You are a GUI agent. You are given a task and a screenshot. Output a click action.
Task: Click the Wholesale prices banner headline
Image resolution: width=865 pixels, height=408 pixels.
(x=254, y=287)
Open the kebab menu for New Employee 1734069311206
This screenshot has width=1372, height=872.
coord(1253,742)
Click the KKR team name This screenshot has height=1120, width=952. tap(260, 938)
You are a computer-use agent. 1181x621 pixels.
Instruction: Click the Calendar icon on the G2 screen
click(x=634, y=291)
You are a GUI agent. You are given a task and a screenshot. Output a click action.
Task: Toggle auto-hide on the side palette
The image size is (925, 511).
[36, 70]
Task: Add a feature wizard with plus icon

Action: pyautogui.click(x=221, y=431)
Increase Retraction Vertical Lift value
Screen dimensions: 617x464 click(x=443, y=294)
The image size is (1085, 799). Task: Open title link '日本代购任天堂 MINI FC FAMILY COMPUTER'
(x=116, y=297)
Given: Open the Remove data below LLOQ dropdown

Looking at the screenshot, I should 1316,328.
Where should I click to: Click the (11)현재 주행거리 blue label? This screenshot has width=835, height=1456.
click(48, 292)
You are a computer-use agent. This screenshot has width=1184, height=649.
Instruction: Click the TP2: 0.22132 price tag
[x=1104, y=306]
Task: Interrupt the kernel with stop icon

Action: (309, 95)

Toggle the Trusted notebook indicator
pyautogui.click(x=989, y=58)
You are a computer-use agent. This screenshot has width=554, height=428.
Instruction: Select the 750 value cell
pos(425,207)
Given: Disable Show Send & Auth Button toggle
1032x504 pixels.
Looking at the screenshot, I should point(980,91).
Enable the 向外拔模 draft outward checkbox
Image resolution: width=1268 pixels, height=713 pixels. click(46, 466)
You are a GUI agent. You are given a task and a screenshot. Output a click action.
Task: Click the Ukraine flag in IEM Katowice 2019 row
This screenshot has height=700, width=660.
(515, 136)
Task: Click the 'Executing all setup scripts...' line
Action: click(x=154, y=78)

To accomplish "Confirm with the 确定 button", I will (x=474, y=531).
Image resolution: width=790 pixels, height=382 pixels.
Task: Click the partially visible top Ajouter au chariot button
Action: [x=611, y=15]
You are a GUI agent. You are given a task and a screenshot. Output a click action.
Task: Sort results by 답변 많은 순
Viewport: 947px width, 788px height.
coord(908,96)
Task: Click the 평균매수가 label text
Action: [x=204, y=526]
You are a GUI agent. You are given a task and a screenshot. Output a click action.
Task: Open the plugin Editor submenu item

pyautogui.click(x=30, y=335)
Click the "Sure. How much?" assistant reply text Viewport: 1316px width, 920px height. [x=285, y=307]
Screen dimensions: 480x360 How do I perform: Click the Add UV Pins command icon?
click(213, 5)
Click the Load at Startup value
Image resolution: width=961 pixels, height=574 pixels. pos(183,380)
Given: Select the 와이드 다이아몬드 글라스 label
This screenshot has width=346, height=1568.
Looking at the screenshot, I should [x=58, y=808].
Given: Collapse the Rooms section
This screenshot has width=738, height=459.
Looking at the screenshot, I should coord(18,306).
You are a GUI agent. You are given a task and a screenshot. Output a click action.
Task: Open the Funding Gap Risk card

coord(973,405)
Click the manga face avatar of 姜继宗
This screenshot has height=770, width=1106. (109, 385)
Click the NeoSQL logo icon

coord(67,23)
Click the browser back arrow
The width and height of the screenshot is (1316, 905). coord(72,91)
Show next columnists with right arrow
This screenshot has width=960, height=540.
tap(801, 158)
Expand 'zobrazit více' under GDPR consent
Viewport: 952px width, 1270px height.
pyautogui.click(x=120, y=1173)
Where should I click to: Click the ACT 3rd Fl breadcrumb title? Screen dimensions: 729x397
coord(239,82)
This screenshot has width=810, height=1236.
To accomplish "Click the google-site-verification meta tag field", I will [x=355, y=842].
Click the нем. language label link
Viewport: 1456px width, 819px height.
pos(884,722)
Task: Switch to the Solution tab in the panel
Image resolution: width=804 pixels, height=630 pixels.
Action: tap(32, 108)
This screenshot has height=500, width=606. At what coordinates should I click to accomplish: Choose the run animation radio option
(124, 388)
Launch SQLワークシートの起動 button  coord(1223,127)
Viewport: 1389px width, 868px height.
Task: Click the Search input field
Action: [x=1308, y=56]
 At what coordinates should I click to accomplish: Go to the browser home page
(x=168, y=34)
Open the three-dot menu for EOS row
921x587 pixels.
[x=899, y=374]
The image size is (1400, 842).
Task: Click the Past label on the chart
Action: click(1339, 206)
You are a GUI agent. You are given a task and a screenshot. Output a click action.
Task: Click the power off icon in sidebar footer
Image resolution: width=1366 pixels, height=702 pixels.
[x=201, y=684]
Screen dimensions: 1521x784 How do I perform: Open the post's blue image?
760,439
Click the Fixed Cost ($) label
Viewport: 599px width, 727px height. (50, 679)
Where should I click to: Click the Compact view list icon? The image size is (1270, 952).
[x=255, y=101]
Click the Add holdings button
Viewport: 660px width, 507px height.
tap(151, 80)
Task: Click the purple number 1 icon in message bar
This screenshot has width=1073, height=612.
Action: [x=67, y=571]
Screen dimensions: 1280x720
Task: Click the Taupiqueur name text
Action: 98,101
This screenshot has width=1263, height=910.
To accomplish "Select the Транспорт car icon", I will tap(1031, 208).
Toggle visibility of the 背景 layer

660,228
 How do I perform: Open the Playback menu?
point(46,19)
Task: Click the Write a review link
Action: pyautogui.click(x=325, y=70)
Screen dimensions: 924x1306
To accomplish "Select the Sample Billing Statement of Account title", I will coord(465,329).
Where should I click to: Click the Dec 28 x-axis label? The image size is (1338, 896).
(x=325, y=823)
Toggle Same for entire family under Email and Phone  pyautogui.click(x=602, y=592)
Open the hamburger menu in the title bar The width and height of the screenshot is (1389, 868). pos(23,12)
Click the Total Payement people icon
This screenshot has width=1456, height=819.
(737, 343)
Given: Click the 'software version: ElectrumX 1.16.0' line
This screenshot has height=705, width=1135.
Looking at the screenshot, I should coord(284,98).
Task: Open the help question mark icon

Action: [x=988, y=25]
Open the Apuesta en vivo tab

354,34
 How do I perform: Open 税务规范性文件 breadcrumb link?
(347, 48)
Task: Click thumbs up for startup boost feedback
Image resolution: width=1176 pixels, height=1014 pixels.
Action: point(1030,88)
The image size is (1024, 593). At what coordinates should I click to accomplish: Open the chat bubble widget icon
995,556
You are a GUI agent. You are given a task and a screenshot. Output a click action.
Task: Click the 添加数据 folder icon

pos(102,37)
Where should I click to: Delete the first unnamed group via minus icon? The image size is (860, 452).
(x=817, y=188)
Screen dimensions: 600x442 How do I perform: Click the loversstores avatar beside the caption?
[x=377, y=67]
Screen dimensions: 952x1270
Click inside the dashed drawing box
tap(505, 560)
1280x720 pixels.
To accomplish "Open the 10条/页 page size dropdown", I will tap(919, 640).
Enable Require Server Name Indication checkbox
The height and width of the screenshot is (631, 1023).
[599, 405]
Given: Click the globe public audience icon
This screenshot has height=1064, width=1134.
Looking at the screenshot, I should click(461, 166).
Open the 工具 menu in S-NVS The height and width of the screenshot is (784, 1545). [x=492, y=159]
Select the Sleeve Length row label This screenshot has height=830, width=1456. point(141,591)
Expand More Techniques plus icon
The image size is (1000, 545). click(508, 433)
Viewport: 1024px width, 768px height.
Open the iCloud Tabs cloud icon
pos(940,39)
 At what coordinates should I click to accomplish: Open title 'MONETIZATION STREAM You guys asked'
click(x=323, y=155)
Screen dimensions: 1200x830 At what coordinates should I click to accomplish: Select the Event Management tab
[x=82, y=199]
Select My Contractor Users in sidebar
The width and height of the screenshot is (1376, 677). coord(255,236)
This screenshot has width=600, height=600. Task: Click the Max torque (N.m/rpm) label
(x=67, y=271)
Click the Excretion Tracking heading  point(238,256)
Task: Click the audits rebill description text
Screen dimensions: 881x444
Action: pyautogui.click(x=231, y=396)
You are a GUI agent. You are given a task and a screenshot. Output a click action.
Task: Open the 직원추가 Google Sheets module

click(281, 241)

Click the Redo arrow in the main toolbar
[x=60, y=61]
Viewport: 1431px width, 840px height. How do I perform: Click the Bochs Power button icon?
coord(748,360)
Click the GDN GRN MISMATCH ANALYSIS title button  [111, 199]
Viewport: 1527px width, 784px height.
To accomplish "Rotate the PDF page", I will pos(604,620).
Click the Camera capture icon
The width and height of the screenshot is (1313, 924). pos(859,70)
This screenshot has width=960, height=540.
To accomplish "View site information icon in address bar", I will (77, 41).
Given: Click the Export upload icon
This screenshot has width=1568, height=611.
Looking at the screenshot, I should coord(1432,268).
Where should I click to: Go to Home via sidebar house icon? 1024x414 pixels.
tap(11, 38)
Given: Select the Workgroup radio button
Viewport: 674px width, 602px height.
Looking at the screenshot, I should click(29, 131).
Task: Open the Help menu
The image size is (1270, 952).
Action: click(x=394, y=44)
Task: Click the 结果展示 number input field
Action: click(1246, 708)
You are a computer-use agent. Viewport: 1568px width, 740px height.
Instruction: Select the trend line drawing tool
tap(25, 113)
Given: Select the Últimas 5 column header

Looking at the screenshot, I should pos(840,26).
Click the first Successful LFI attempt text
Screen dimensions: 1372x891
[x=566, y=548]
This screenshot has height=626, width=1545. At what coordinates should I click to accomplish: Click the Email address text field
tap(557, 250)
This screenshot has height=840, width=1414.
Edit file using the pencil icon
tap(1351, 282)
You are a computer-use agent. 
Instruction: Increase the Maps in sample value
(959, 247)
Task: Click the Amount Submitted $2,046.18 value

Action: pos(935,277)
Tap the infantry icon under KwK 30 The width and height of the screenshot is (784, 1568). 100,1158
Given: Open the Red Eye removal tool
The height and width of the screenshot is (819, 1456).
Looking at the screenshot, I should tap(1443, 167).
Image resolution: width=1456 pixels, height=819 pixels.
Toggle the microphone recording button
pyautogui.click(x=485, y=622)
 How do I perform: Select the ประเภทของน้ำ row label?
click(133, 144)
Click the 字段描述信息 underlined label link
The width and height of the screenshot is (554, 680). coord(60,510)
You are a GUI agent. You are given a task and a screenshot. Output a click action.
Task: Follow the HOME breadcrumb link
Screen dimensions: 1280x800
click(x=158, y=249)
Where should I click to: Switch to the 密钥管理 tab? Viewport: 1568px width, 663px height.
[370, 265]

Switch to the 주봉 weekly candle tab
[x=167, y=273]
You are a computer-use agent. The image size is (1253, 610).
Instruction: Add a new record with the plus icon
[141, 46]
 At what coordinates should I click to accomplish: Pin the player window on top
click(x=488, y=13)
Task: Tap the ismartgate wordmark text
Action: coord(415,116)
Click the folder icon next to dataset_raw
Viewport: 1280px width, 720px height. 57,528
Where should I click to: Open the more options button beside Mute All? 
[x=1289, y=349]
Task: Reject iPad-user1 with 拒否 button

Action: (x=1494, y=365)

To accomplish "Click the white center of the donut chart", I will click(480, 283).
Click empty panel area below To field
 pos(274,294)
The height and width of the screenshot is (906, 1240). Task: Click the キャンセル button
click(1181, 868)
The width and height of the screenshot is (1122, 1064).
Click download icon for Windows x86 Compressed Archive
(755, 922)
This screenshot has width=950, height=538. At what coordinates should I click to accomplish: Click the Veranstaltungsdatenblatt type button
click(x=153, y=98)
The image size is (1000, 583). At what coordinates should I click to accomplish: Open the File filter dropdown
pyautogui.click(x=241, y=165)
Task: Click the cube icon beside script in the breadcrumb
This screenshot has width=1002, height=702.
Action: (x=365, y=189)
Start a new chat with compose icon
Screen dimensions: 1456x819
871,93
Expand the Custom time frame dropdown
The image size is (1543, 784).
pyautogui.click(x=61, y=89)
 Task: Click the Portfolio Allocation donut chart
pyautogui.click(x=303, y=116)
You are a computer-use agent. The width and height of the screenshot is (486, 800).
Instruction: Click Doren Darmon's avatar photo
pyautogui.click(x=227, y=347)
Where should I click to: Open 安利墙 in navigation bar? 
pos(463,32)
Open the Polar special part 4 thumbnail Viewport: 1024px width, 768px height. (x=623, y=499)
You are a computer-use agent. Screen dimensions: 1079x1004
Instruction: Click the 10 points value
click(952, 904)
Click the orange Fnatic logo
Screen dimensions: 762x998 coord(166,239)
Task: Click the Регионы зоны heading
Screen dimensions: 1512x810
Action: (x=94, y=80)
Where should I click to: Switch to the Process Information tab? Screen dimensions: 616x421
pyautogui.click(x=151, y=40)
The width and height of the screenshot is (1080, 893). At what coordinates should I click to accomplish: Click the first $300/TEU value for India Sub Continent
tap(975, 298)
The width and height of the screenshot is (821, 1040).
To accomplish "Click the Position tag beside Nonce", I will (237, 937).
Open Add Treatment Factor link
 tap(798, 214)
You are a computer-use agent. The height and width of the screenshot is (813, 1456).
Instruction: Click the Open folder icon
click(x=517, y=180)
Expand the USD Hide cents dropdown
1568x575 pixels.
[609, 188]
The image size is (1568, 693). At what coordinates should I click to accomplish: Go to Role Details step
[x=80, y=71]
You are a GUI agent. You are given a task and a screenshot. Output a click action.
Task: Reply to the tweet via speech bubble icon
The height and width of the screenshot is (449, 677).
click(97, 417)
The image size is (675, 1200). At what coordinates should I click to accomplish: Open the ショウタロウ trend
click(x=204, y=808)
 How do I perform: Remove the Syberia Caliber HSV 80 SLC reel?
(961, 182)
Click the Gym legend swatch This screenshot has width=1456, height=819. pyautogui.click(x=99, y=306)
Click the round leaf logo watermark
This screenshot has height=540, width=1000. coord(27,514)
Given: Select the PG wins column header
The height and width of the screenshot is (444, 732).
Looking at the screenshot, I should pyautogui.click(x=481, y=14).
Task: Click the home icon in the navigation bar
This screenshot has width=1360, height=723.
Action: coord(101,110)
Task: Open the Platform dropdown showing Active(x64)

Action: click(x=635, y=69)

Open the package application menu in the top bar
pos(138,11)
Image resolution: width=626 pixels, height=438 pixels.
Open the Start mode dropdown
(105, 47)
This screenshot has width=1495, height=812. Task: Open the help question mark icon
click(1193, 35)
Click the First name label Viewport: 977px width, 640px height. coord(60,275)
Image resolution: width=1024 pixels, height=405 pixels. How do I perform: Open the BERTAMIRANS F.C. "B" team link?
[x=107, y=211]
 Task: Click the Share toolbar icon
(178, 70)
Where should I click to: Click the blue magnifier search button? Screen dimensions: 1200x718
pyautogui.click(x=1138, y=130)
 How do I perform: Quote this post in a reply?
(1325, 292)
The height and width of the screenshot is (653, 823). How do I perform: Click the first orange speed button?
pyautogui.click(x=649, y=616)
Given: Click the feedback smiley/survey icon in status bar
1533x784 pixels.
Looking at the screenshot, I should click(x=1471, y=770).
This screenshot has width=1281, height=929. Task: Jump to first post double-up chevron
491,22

——————————

# WHAT YOU HAVE TO DO
How many lines contain the word "Remove"? Reply with the number only.

# OUTPUT FOR THIS EXERCISE
2